Finding the order of the MA term (q)

Just like how we looked at the PACF plot for the number of AR terms (d), we will look at the ACF plot for the number of MA terms. Again, the MA term is technically, the error of the lagged forecast.

The ACF plot tells us how many MA terms are required to remove any autocorrelation in the stationarized series.

plt.figure(figsize=(7,5))
plot_pacf(series.diff().dropna(), lags=20)

plt.title("Partial Autocorrelation Plot")
plt.xlabel('Lag')  # X-axis label
plt.ylabel('PACF')  # Y-axis label

plt.savefig("pacf plot finding q.png")
plt.show()

Outputs.

The best value of q is 0.

Now the methods discussed above on finding p, d, and q values are crude and manual, we can automate this process and find the parameters without much hassle using a utility function from pmdarima named auto_arima.

from pmdarima.arima import auto_arima

model = auto_arima(series, seasonal=False, trace=True)
print(model.summary())

Outputs.

Performing stepwise search to minimize aic
 ARIMA(2,1,2)(0,0,0)[0] intercept   : AIC=-35532.282, Time=3.21 sec
 ARIMA(0,1,0)(0,0,0)[0] intercept   : AIC=-35537.068, Time=0.49 sec
 ARIMA(1,1,0)(0,0,0)[0] intercept   : AIC=-35537.492, Time=0.59 sec
 ARIMA(0,1,1)(0,0,0)[0] intercept   : AIC=-35537.511, Time=0.74 sec
 ARIMA(0,1,0)(0,0,0)[0]             : AIC=-35538.731, Time=0.25 sec
 ARIMA(1,1,1)(0,0,0)[0] intercept   : AIC=-35535.683, Time=1.22 sec

Best model:  ARIMA(0,1,0)(0,0,0)[0]          
Total fit time: 6.521 seconds

Just like that, we got the same parameters as the ones we got doing manual analysis.

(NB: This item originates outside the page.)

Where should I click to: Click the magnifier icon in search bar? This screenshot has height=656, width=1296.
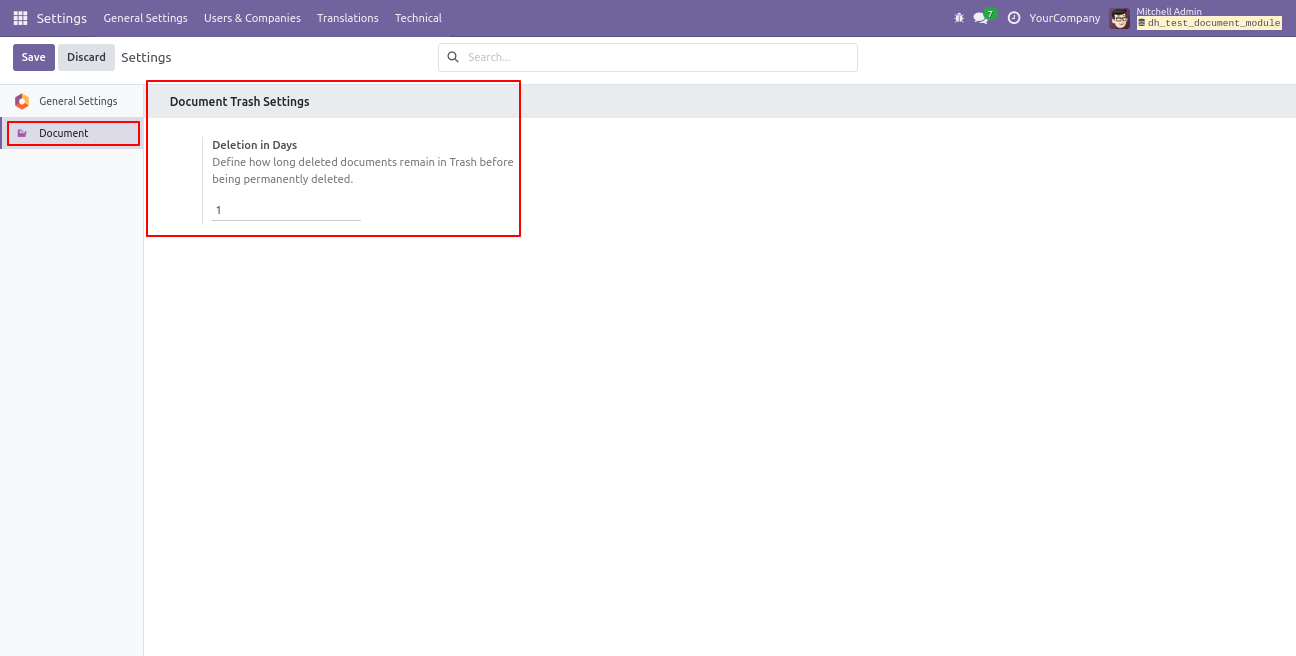click(x=453, y=58)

Building an ARIMA model on EURUSD

Now that we have determined the values of p,d, and q, we have everything needed to fit (train) the ARIMA model.

from statsmodels.tsa.arima.model import ARIMA

arima_model = ARIMA(series, order=(0,1,0))
arima_model = arima_model.fit()
print(arima_model.summary())

Outputs.

                               SARIMAX Results                                
==============================================================================
Dep. Variable:                  Close   No. Observations:                 4007
Model:                 ARIMA(0, 1, 0)   Log Likelihood               13987.647
Date:                Mon, 26 May 2025   AIC                         -27973.293
Time:                        16:59:38   BIC                         -27966.998
Sample:                             0   HQIC                        -27971.062
                               - 4007                                         
Covariance Type:                  opg                                         
==============================================================================
                 coef    std err          z      P>|z|      [0.025      0.975]
------------------------------------------------------------------------------
sigma2      5.427e-05   7.78e-07     69.768      0.000    5.27e-05    5.58e-05
===================================================================================
Ljung-Box (L1) (Q):                   1.47   Jarque-Bera (JB):              1370.86
Prob(Q):                              0.22   Prob(JB):                         0.00
Heteroskedasticity (H):               0.49   Skew:                             0.09
Prob(H) (two-sided):                  0.00   Kurtosis:                         5.86
===================================================================================

Warnings:
[1] Covariance matrix calculated using the outer product of gradients (complex-step).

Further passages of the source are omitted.